それはこの本そのものの、うり込み方です。
本書のタイトルとスタンスが異なれば、もっと高評価していました。
本の内容というより、うり方が問題でしょうか。
本の表紙にあるタイトルには「お客の脳が勝手にかいたくなる!」とあり、
ピンクの帯には「簡単にうれる!お客が獲得できる」。
ページをひらくと、ページの3分の2を占める大文字で、デカデカと、
「あなたは、今 ニューロマーケティングに 引っ掛かりました!」。
さらに「このテクニックは簡単です!誰でも今すぐ使えるようになります!」と続く。
この煽り方、やりすぎです。とてもそんな内容の本だとは思えませんでした。
ニューロマーケティングとは、脳活動を計測しながら消費者心理を考えようというものです。
しかし、これは大変費用がかかります。なので本書では幾つかの事柄をつらつらと紹介するので、
それを読むことで「ひとりニューロマーケティング」ができる方向を目指す、とあります(p37〜40)。

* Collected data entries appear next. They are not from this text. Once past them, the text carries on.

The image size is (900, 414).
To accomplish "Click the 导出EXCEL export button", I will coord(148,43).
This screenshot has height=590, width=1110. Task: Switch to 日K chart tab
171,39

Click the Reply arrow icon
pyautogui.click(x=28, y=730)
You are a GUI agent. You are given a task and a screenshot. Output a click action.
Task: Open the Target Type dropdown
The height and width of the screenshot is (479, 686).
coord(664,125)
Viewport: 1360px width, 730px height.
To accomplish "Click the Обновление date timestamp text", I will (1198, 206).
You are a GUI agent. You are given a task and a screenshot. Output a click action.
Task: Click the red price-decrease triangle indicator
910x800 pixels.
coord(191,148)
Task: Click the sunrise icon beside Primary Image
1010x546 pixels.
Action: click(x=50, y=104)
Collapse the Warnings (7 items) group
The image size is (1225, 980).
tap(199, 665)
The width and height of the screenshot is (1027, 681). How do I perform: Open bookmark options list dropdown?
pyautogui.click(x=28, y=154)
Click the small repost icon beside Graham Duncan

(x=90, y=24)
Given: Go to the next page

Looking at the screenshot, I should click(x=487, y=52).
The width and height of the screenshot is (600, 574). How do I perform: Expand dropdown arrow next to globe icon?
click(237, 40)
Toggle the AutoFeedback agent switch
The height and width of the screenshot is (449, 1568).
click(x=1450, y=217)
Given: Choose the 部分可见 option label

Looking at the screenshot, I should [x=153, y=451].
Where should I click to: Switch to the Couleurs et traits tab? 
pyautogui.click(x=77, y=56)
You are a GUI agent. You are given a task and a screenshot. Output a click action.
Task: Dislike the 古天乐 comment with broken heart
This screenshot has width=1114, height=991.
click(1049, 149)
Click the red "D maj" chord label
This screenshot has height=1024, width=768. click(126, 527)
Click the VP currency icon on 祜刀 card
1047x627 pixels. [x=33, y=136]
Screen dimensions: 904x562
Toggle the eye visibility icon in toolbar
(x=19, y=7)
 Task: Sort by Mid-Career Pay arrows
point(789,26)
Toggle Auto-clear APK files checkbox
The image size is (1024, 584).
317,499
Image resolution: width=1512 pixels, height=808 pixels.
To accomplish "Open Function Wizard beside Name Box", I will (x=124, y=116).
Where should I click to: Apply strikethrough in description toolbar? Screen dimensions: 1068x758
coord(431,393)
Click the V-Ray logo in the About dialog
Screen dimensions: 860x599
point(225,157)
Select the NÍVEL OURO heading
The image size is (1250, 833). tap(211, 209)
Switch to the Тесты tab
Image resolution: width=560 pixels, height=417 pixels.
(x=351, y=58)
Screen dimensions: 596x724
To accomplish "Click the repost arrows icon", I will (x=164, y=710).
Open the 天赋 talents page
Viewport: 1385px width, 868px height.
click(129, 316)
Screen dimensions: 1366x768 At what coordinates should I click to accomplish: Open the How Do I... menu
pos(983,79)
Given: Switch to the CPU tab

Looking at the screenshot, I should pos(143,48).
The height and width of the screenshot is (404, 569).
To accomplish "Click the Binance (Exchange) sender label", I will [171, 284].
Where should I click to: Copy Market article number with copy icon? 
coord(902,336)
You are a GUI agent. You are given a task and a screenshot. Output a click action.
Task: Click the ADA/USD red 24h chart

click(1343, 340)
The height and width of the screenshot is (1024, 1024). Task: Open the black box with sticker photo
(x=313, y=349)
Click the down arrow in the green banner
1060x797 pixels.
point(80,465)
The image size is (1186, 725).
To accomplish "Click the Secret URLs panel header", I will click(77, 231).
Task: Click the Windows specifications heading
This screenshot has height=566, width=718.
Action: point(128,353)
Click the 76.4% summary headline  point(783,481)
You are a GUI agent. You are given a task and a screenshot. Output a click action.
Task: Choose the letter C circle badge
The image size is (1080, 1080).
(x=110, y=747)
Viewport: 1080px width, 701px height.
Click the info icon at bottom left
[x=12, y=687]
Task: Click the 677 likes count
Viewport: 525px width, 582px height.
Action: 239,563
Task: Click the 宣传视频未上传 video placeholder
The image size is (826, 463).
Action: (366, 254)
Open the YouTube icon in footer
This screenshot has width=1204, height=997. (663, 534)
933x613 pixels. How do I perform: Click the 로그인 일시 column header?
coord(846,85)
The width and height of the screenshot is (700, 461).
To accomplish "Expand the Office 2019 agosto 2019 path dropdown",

つまり、本書の内容をマーケティングのヒントにしてください程度のモノです。
その他、不満を感じた箇所を少しだけ。
・まえがきにあるオバマ大統領の「グリーンニューディールと脳科学」はその後ほぼ放置。
・事例のほとんどがパチンコ(もしくは依存症)関連
・パチンコ以外の事例ついては全体的に踏み込みが浅い。
・「ポスターと脳」という項目では、5枚のポスターを紹介し説明が続くが、
実物がないのでイメージしにくい。諸問題で実物を出すのが難しければ簡単なイラストや
図形でもいいから出してほしかった。
・「刺激を与えるだけで売れる時代は終わった」と言いながら本書の表紙についての説明で
「あなたの視線をわずかな時間でもとどめておくため、嫌な感じでとどまってもいい。
心に引っ掛かればそれで“勝ち”(略)」。
また、本書はいくつかの反論を想定しているのか予防線を随所に入れていて、不自然さを感じました。
突然「世のため人のため」とか出てきたり。おそらく、
・ニューロマーケティングはコストが高い
・パチンコ依存症などをつくりだす、またはそれに近い層をターゲットにしているとの批判
・無意識へのアプローチに対する倫理的な問題
が気になっているのでしょうか。